→ ARTICLE
━━━━━━━━━━━━━━━━━━━━

Derivative of trace distance

Question

If we have two time-dependent density matrices $\rho(t)$ and $\sigma(t)$. The trace distance is $$ D(\rho(t),\sigma(t))=\frac{1}{2} \operatorname{Tr} \vert \rho(t)-\sigma(t) \vert. $$ Does an explicit formula for $$\frac{d D(\rho(t),\sigma(t))}{dt}$$ exist? Only the domain where $\rho \neq \sigma$ is asked for.

Answer 1

Define the new matrix variables $$\eqalign{ A &= \rho(t)-\sigma(t) \cr B &= A^HA \cr }$$

Then the function, differential, and gradient can be written as $$\eqalign{ D &= \frac{1}{2}{\rm tr}(B^{1/2}) \cr dD &= \frac{1}{4}B^{-1/2}:dB \,\,\,=\,\,\, \frac{1}{4}B^{-1/2}:(A^H\dot{A}+\dot{A}^HA)\,dt \cr \frac{dD}{dt} &= \frac{1}{4}B^{-1/2}:(A^H\dot{A}+\dot{A}^HA) \cr }$$ where the colon is a product notation for the trace, i.e. $\,\,A:B={\rm tr}(A^TB)$

━━━━━━━━━━━━━━━━━━━━

Click-target material
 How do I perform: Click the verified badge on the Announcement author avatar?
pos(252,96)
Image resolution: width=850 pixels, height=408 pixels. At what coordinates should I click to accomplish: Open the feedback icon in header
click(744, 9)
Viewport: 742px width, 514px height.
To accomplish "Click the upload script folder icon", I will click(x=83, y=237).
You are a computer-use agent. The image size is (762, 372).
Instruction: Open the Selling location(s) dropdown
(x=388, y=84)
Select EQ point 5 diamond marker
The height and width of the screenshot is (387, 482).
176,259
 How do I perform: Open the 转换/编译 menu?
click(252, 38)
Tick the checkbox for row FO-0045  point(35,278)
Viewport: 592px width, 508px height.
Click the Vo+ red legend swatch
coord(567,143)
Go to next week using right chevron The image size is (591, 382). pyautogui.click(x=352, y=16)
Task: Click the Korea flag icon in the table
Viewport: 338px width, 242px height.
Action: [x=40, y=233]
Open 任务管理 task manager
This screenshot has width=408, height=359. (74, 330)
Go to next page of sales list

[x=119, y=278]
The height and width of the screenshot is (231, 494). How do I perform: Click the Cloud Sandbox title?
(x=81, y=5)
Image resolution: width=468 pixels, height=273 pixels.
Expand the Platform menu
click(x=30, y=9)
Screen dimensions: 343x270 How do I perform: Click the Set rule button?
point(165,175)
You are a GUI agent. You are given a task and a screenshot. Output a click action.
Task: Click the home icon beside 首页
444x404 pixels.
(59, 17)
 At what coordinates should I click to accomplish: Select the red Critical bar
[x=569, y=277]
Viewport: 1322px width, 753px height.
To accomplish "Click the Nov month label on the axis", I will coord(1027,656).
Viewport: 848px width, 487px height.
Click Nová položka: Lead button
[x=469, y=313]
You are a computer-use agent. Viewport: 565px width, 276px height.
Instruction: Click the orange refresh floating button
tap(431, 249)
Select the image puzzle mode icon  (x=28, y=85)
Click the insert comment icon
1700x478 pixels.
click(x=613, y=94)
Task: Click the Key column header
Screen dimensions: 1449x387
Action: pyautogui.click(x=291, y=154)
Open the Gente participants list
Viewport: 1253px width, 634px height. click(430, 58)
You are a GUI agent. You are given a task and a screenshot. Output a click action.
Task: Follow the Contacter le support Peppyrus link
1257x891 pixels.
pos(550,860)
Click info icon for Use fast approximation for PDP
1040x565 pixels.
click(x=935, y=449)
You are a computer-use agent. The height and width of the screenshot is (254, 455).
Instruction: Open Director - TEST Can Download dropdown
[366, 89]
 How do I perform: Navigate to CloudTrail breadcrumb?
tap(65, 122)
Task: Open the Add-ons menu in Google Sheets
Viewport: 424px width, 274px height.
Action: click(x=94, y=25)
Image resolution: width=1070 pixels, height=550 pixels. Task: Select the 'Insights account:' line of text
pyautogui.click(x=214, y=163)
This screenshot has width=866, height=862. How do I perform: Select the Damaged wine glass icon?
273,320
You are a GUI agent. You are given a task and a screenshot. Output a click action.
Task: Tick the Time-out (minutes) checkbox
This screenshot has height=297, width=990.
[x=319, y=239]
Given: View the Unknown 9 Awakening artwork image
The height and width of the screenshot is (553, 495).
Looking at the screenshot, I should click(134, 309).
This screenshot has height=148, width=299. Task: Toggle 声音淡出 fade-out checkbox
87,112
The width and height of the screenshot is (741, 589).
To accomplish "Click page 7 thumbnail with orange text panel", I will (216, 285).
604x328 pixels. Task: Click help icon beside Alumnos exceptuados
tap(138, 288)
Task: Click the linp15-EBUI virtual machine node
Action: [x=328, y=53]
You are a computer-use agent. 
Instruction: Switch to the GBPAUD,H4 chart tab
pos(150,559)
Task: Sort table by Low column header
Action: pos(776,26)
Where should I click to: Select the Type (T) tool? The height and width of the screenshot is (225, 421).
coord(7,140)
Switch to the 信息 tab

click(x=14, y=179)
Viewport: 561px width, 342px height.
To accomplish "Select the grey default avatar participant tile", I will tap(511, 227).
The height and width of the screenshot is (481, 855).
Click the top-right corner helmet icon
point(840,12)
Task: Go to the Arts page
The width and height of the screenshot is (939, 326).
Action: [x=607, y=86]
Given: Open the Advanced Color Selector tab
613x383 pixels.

━━━━━━━━━━━━━━━━━━━━

→ WRITTEN REQUEST
Reproduce word for word the passage of the trace-distance thread from "Derivative of trace" to "is asked for.".

→ FINAL RESULT
Derivative of trace distance

Question

If we have two time-dependent density matrices $\rho(t)$ and $\sigma(t)$. The trace distance is $$ D(\rho(t),\sigma(t))=\frac{1}{2} \operatorname{Tr} \vert \rho(t)-\sigma(t) \vert. $$ Does an explicit formula for $$\frac{d D(\rho(t),\sigma(t))}{dt}$$ exist? Only the domain where $\rho \neq \sigma$ is asked for.